§ Set task
Copy every line of the material below word for word, but leave out the pictures.

§ Material shown
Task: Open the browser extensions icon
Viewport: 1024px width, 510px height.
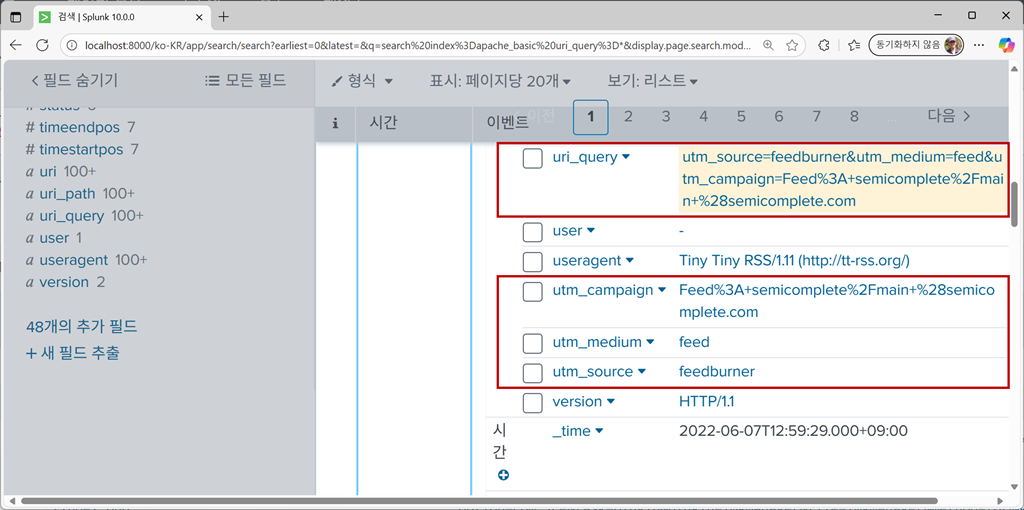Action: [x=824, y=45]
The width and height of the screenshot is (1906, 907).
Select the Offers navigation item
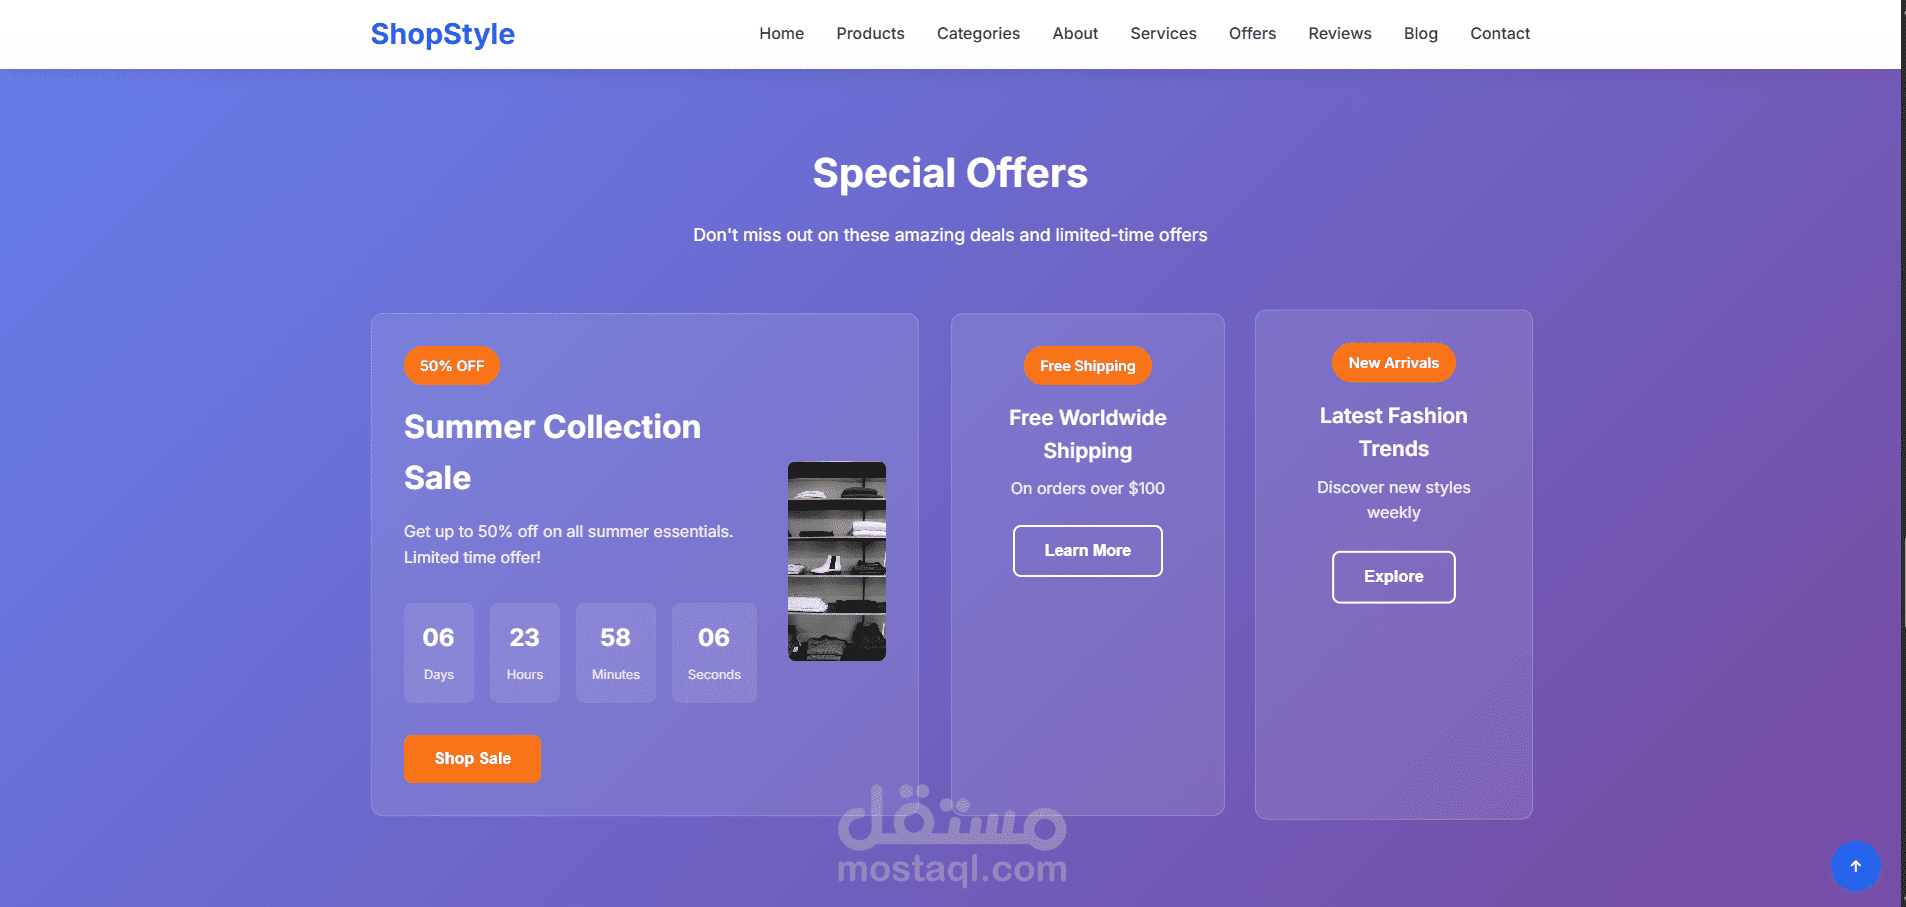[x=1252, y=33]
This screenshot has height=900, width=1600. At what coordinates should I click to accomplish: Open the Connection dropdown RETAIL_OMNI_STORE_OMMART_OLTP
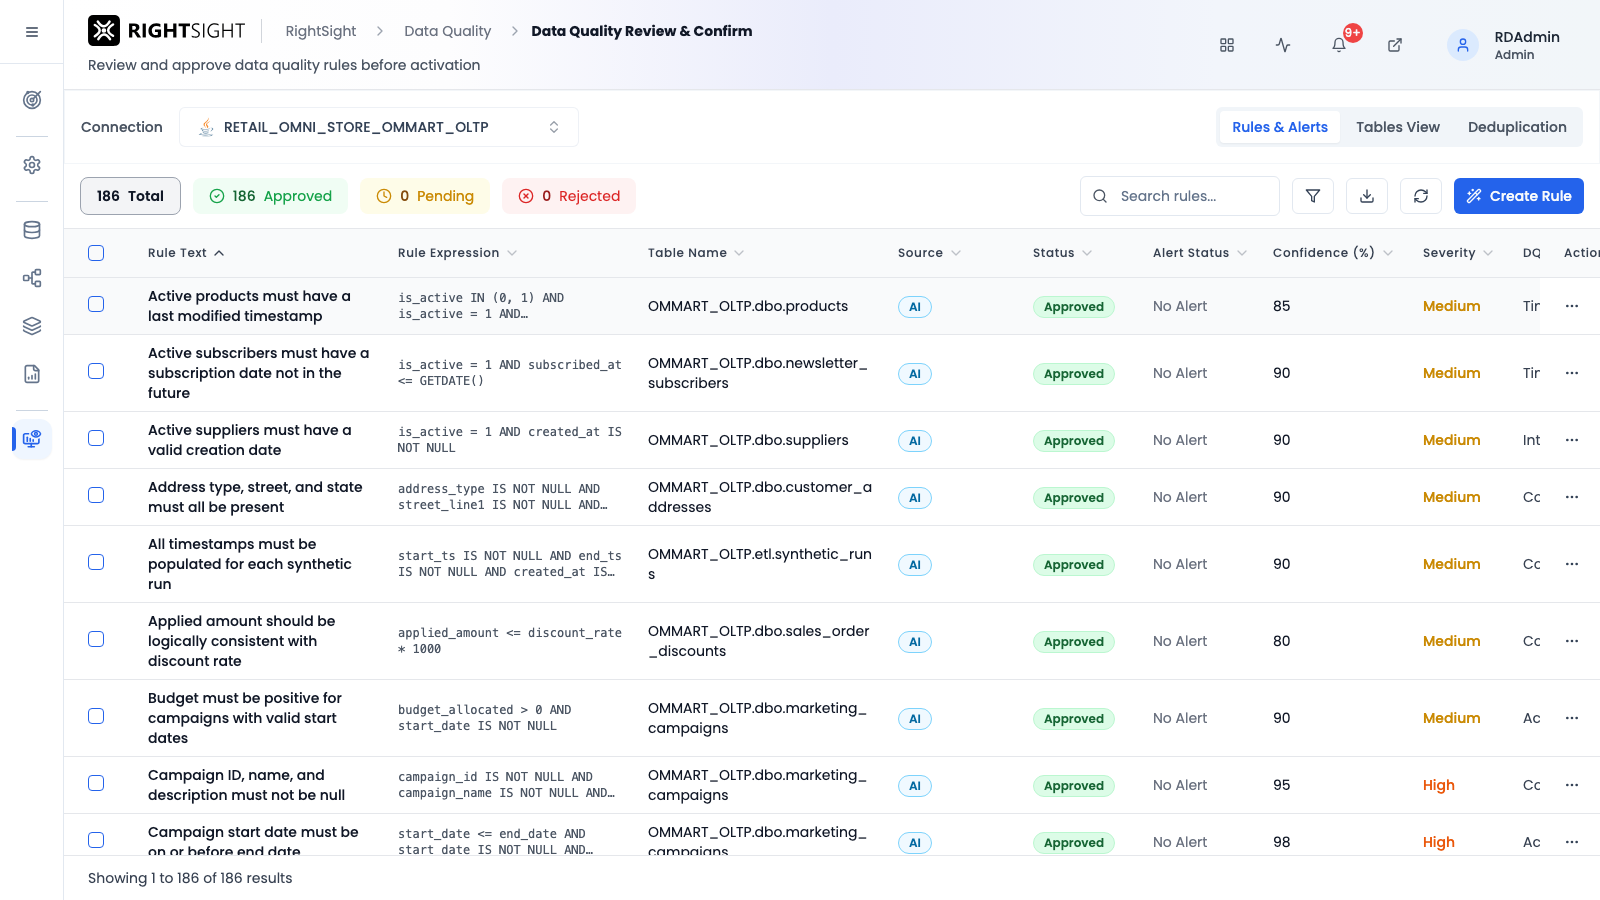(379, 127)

§ Output below
Task: Open the browser extensions icon
Viewport: 1024px width, 510px height.
Action: [x=824, y=45]
The width and height of the screenshot is (1906, 907).
Select the Offers navigation item
[x=1252, y=33]
This screenshot has height=900, width=1600. At what coordinates should I click to accomplish: Open the Connection dropdown RETAIL_OMNI_STORE_OMMART_OLTP
(379, 127)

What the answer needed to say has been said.